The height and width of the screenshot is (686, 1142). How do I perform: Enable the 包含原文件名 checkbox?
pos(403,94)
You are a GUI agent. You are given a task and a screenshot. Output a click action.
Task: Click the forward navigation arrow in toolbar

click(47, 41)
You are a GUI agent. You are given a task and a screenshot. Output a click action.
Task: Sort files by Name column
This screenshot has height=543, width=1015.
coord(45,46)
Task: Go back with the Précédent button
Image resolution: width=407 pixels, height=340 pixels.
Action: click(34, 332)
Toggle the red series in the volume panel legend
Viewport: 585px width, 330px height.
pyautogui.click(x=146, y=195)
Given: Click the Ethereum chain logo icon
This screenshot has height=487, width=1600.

...

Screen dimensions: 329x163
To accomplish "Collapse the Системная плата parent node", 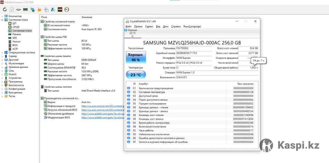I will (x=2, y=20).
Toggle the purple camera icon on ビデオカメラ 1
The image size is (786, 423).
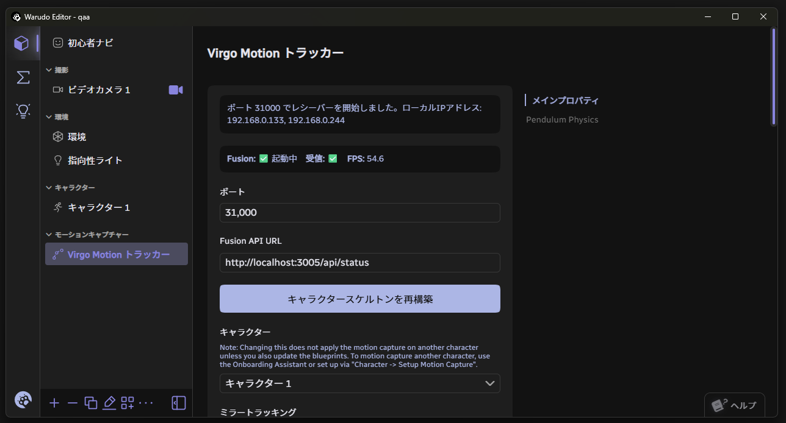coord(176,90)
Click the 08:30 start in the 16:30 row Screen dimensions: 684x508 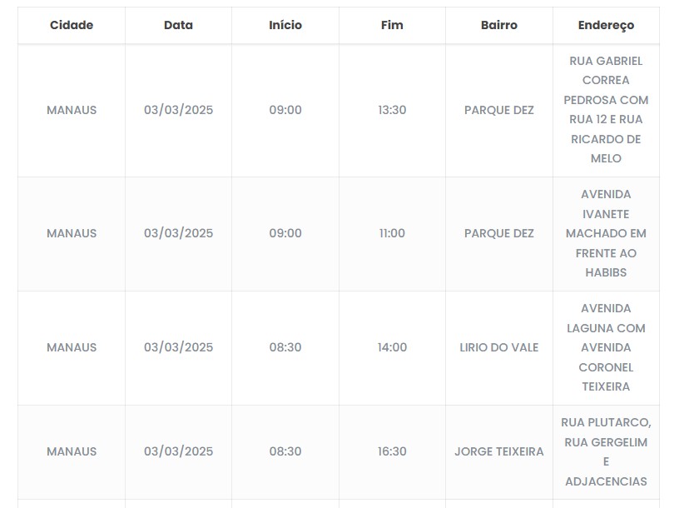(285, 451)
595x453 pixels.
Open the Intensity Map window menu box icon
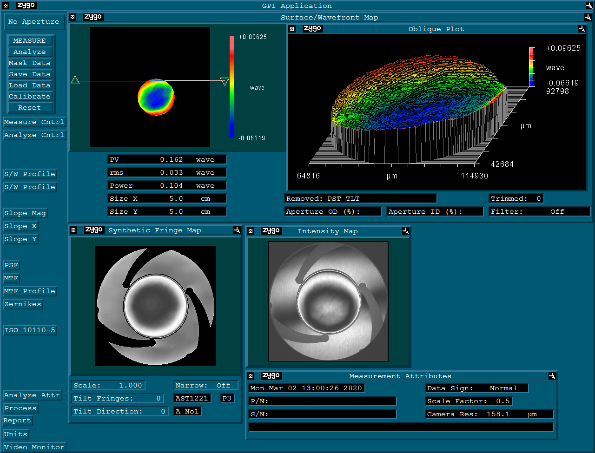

| Exercise brief |
Go through the data and show every line where "icon" occurs.

| Answer space |
Given: Click the Ethereum chain logo icon
Toggle the purple camera icon on ビデオカメラ 1
Open the Intensity Map window menu box icon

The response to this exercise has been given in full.